Leben und Leidenschaften in Mittelhufen
Seit den 1990er Jahren haben viele Menschen unsere Stadt besucht. Einer davon, Jörn Pekrul aus Deutschland, entdeckt auf seinen Wanderungen durch Kaliningrad Vergangenheit und Gegenwart. Wir wollen ihn nun auf seiner zwölften Wanderung begleiten.
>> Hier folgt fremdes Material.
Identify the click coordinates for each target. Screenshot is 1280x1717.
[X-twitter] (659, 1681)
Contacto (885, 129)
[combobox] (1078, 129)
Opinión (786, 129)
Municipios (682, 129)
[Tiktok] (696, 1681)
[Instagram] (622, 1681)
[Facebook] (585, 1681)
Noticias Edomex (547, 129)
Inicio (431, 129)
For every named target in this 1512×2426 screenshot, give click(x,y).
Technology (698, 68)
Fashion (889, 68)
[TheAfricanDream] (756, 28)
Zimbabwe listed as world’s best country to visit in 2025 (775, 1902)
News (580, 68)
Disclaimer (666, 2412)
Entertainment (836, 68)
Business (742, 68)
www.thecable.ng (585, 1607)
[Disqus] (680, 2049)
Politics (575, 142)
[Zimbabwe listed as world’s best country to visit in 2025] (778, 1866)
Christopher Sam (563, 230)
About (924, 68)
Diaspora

Teil 12 der „Königsberger Wanderung“. Fortsetzung aus KE 11-12/2020, 1/2021, 3-9/2021
Die diskrete Eleganz der Schrötterstraße ist nicht nur äußerlich. Viele Geschichten gibt es zu entdecken, wie es das Museum „Altes Haus“ in der heutigen ul. Krasnaja 11 beweist. Mit zwei Fotos als „Schmeckprobchen“, wie man früher in Königsberg sagte, wurde es uns schon in der letzten Ausgabe angekündigt. Das Museum ist seit 2014 in einer Wohnung untergebracht und präsentiert liebevoll zusammengestellte Erinnerungsstücke aus der Zeit um 1912. Man erhält einen authentischen Eindruck vom Leben der Familie des Kaufmanns Gustav Grossmann, die damals hier wohnte. Der Gang durch die Räume ist ein Eintauchen in eine vergangene Welt, die mit allen Sinnen erfahren wird. Informationen über die Straße und die alte Stadt machen jeden Besuch zu einem Erlebnis.
Ein paar Häuser weiter, an der Ecke zur Steinmetzstraße 26, wohnte der Musiker Kurt Wieck mit seiner Familie. Sein Sohn Michael sollte später – ungewollt – ein Ausnahmeleben zwischen dem Abgrund des Todes und höchster musikalischer, vor allem aber menschlich-erfahrener Reife führen. Seine Bücher „Zeugnis vom Untergang Königsbergs“ und „Ewiger Krieg oder ewiger Friede“ sind Standardwerke geworden. Selbst im hohen Alter war er sehr wach und dankbar geblieben für seine Aufenthalte in Kaliningrad; es war ihm ein Anliegen, dass die Menschen zueinanderkommen. Als er am 27. Februar 2021 starb, veröffentlichte der „Königsberger Express“ in seiner Ausgabe 04/2021 einen Nachruf, der auch viele Königsberger in Deutschland bewegt hat.
Wir folgen dem Verlauf der Steinmetzstraße (ul. Stepana Rasina) nach Westen, biegen aber gleich wieder nach links ab in die Hardenbergstraße (ul. Pugatschowa). Wir treffen auf der linken Seite auf ein Haus, an dem man noch die alten deutschen Buchstaben erkennt: „Hagedorn’sches Stift“. Es weist auf eine interessante Entwicklung in der Stadtgeschichte hin. Im Zuge der Aufklärung entstanden viele karitative Vereine, die sich der Fürsorge für die Armen annahmen. Wir hatten bereits von der Gehörlosenanstalt in der Schleiermacherstraße (ul. Borsowa) gehört (KE 07/2021).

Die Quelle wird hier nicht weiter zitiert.